Random problems when I'm trying to work drive me mad. I use OSX to avoid problems.

Objectively worse? No. You are right that competitors are not objectively worse for lacking MacOS. Still, there is a large population (myself included) who is most comfortable working in macOS and considers the “Apple tax” lower than the switching costs of changing OSs.
Yes, it does. As someone who does audio recording, design work and programming, Macos, with it's unix shell that allows all my programming tools to work and the excellent support by creative software, is the only OS that works.

The design tools may also work on windows, but the development story is hilariously bad. And no, WSL 1 or 2 with all their performance hits and weird edgecases don't qualify at all to a native unix shell.

Linux is superior to macos for software development, but the creative software support is non-existant.

Really, for someone like me (and I bet there are many others like me) Macos is the the only os that works.

Where I have to use Linux, I just boot up a headless VM and ssh into it from my Mac. Saves me a lot of headache trying to run a real Linux machine and deal with x and all its BS.
Objectively not, but in practice a lot of people are locked in Apple ecosystem, for long time MacBooks were the only good laptops for development with support of communicators, graphic tools etc.

It's changing with Linux and WSL, but can't blame people to stay with macOS if it works for them.

Personally I'm using linux and thinkpad, but even x1 carbon falls short to MacBooks in areas I mentioned before.
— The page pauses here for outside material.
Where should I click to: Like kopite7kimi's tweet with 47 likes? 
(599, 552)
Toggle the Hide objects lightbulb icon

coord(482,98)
Yep, I'm using an X1 Yoga, still not nearly as nice to use as OSX on a Macbook Pro that's 3 years older than it, and that's with either Windows or Linux. Ubuntu touchpad drivers are pretty bad, the windows ones are tolerable but still fail at multi-finger gestures. I really like the touchscreen, but the display colors/look aren't nearly as good. Overally pretty disappointed for a system that's close to top-spec when compared to my base spec MBP from years earlier (but it does run my Windows applications for work which I need).
Objectively? No, that’s clearly a subjective call. But it is a huge factor for why people keep buying macs.